I'll primarily be addressing this subject from my experiences in porting games such as Quake 3: Arena, Star Trek: Voyager — Elite Force, Oni, and American McGee's Alice. All of these titles obviously belong to a similar style, but the techniques I'll describe in this article are applicable to any game. We at Omni have been able to port well-structured games successfully in a matter of days, and sometimes hours, due to the productivity and ease-of-use advancements in OS X.

Why Port to the Mac?

The first reason is obviously economics. Sure, writing games is one of the most exciting and most challenging jobs around, but if you aren't generating income, you are either independently wealthy, or you won't be doing it for very long.
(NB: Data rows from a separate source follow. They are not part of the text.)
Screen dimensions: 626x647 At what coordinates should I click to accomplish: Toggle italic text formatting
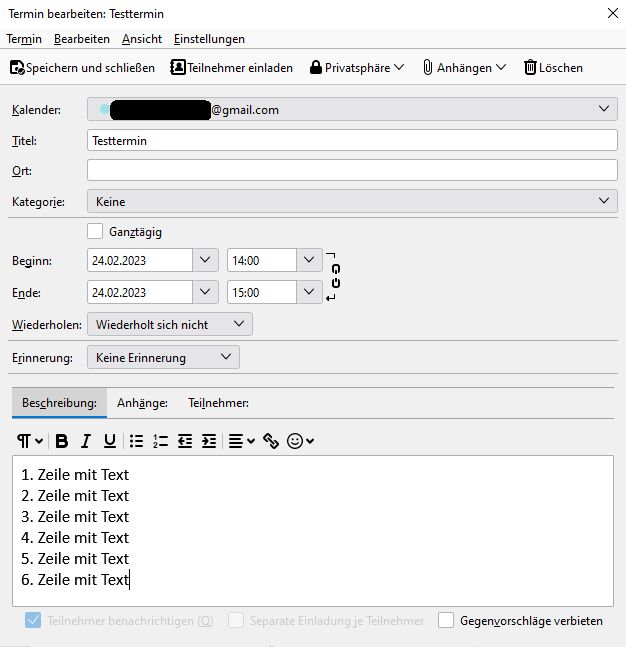(x=86, y=441)
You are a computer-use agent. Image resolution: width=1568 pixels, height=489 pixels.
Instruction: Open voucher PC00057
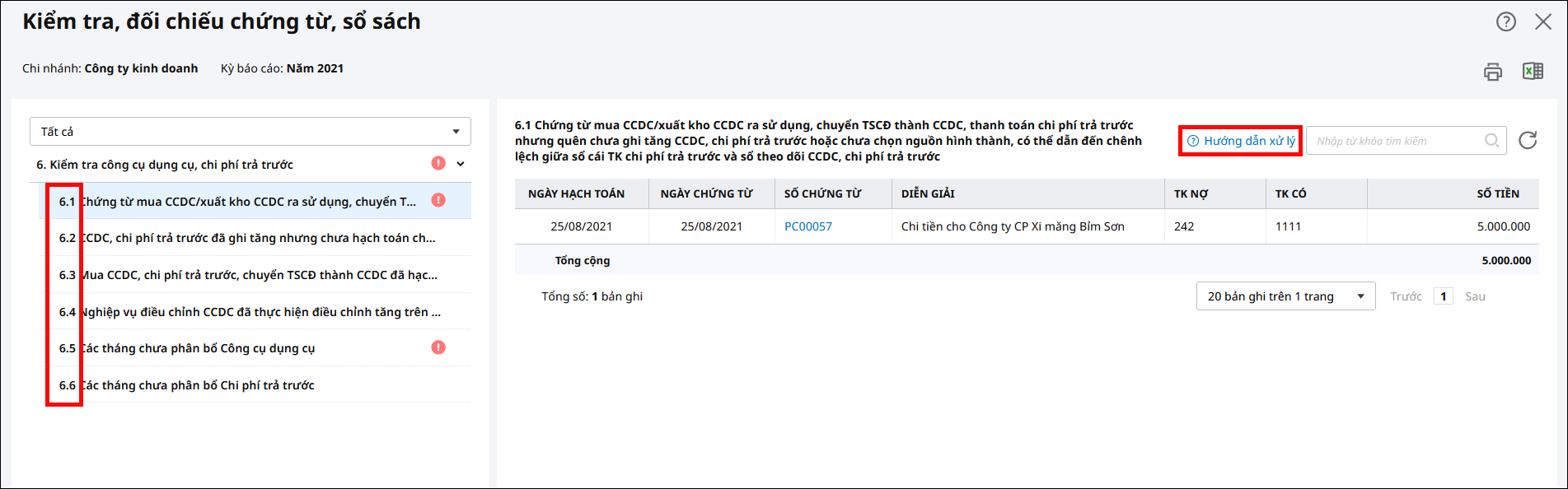pos(807,226)
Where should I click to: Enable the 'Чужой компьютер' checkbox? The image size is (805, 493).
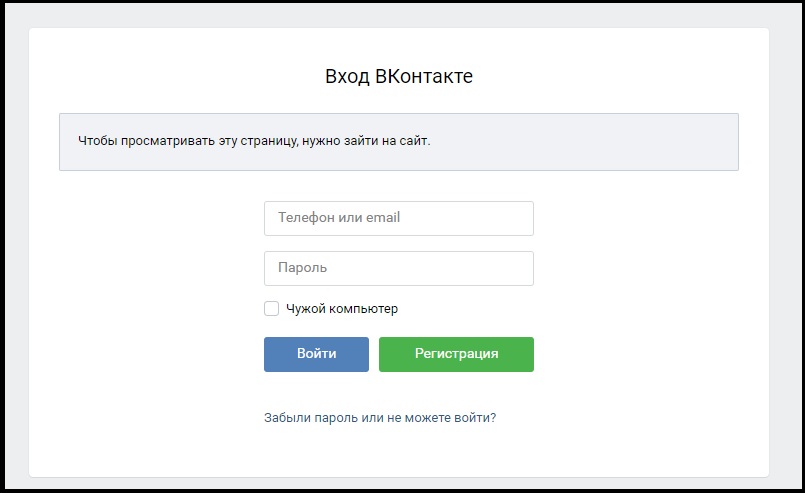(272, 309)
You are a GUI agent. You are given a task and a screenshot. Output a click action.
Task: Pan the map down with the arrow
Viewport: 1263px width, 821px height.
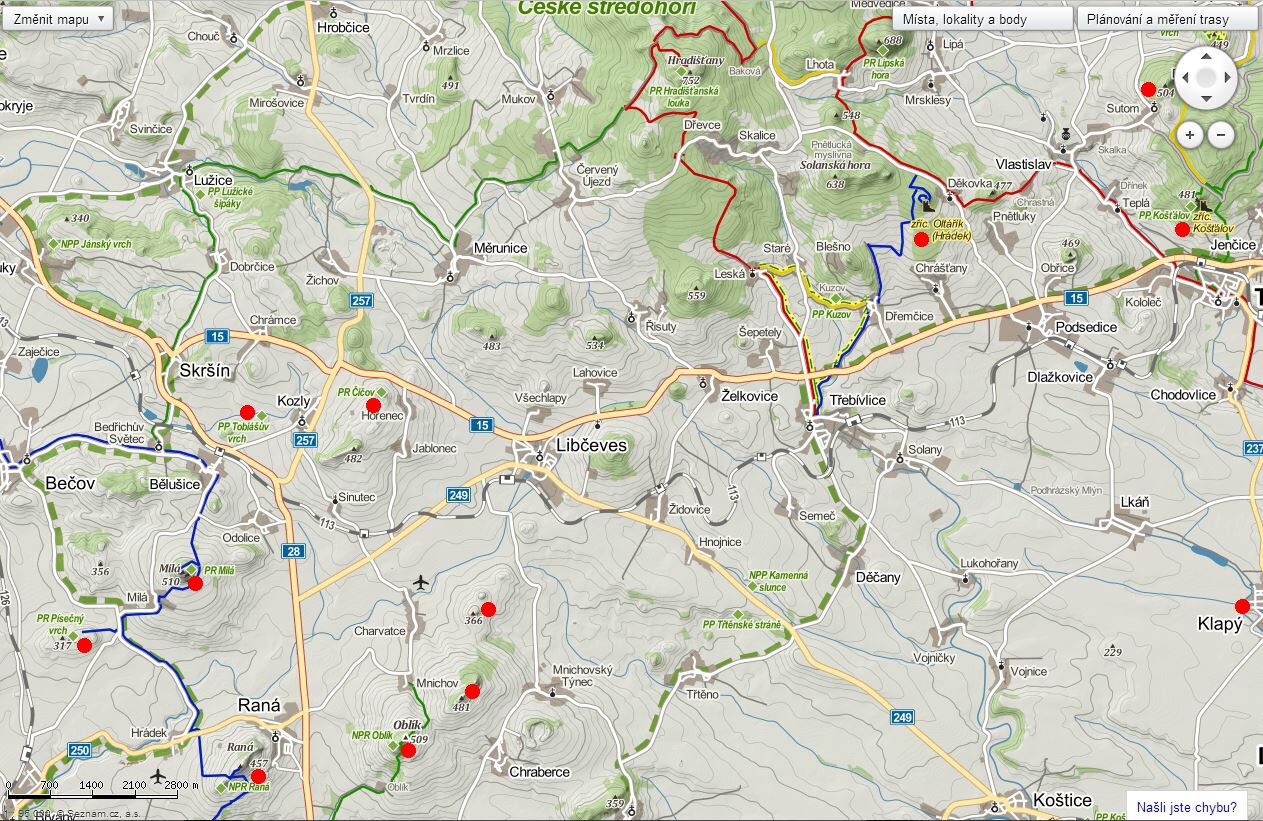click(1206, 99)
Every developer should strive to write portable and modular code as a matter of course. The benefits of doing this are many and diverse. One of the benefits is being able to move your code easily to a new platform and attract an audience that you wouldn't have attracted otherwise. If your game is written correctly from the beginning, a port to the Mac will generate much more money than the cost of porting it. If you don't do the port, you might as well toss money in the trash.

wood_06.jpg

Screenshot from Star Trek: Voyager — Elite Force.
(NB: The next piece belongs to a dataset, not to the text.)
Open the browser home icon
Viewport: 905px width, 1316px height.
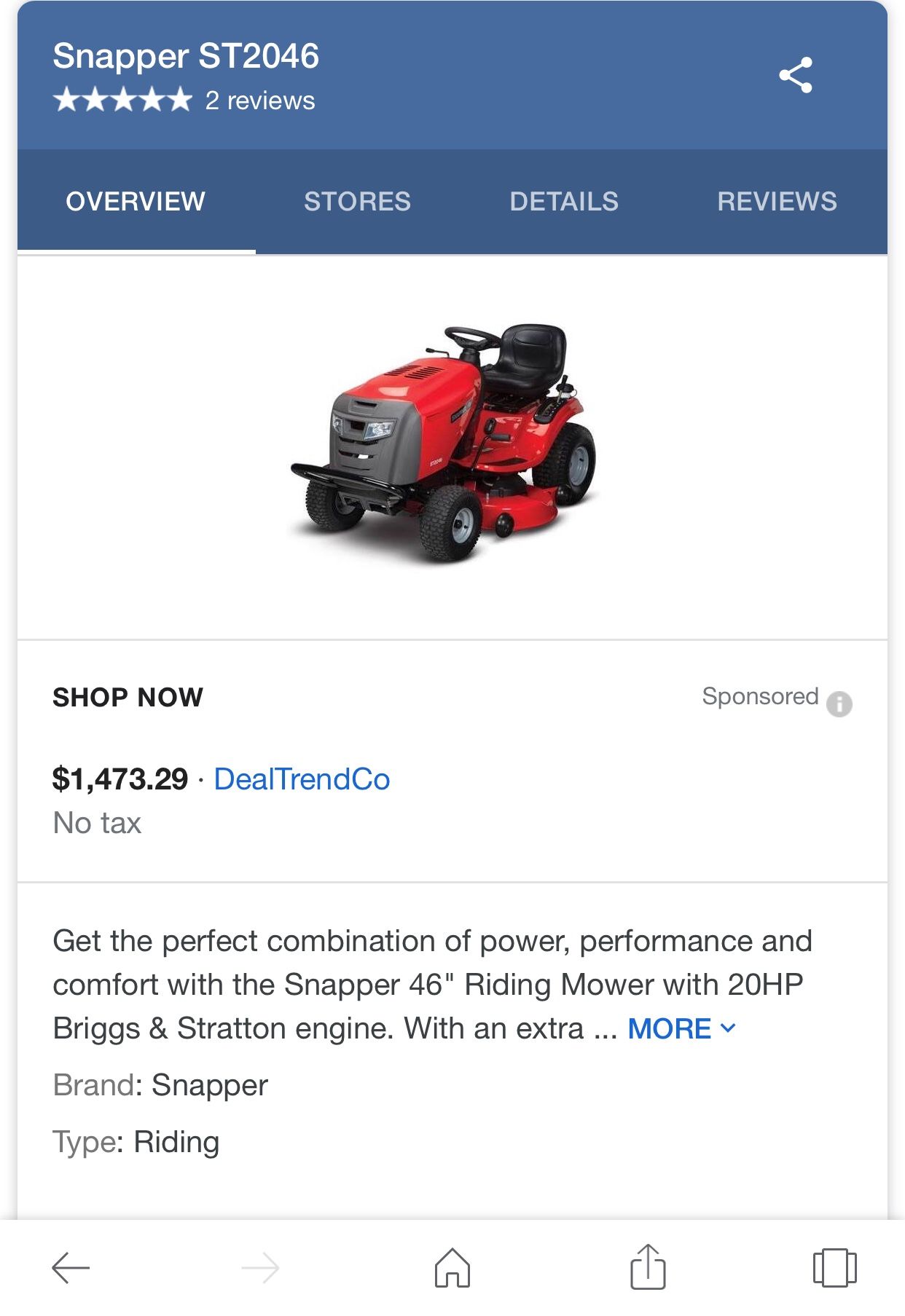[452, 1268]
Revenue in the Mac market will certainly not be as high as in the PC or console markets, but neither are costs. Advertising does not cost millions of dollars in the Mac market. Due to the high level of community, the word-of-mouth advertising, and possibly piggybacking on your PC marketing, if you have a simultaneous release date it can yield very good market penetration. The Mac market also doesn't demand that you produce a game with a $3 million budget. If you are looking at original development on the Mac, you can build games very cheaply that will be well received (and perhaps focus more on gameplay rather than having to spend time on all the latest graphics effects just to get on the shelf). Simple and well-designed titles are possible on the Mac.

The Mac market has a longer shelf life for titles than the PC market, and there is less overall competition. Thus, while it is very easy to lose money on a PC or console title, it takes much more effort to do so on a Mac title.
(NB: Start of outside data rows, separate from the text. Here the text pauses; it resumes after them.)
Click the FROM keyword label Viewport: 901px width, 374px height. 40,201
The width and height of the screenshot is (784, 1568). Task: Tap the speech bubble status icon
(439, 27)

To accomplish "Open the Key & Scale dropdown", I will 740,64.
Also, if you license your PC publication rights, you can often hold back the Mac rights. Many PC publishers will not see the economy of scale on the Mac that they need in order for them to turn a profit. By doing so, you can either publish on the Mac yourself or find a publisher that specializes in the Mac market and knows how to make money there. This will give your development house additional income beyond the advances and royalties you get from your PC publisher.

There are other, less obviously money-grubbing reasons to port to the Mac. If you plan on licensing or reusing the engine that you are using for your current title, the work in making your engine run on the Mac can be amortized over multiple titles, and it can generate more licensing interest.

Finally, moving your code to another platform can help uncover many latent bugs in your code. In this case, the extra effort involved in supporting multiple platforms can actually reduce the amount of work at the tail end of a project by ensuring that the base you are building your game on is as stable as possible.

Planning Your Game

As with any complicated task, large gains in productivity can be had if you plan your effort before embarking on it. The first step in planning a project is deciding where you want to end up after all your effort has been expended. This applies to both the features you want in your game and the platforms on which it will run. The earlier you decide on your supported platforms, the easier it will be to achieve your goals.

The decision of which features your game will include is related to the platforms you will support. For example, if you are planning on supporting wireless gaming, you probably won't be using Open GL for at least a couple of years (beyond that, who knows?). Likewise, if you are going to write games that are going to run on the Mac, you need to pick foundation technologies that are available there. This excludes proprietary technologies like DirectThis and DirectThat (and Mac proprietary technologies such as Core Graphics, Cocoa, Carbon, and so on if you are going to run on Windows).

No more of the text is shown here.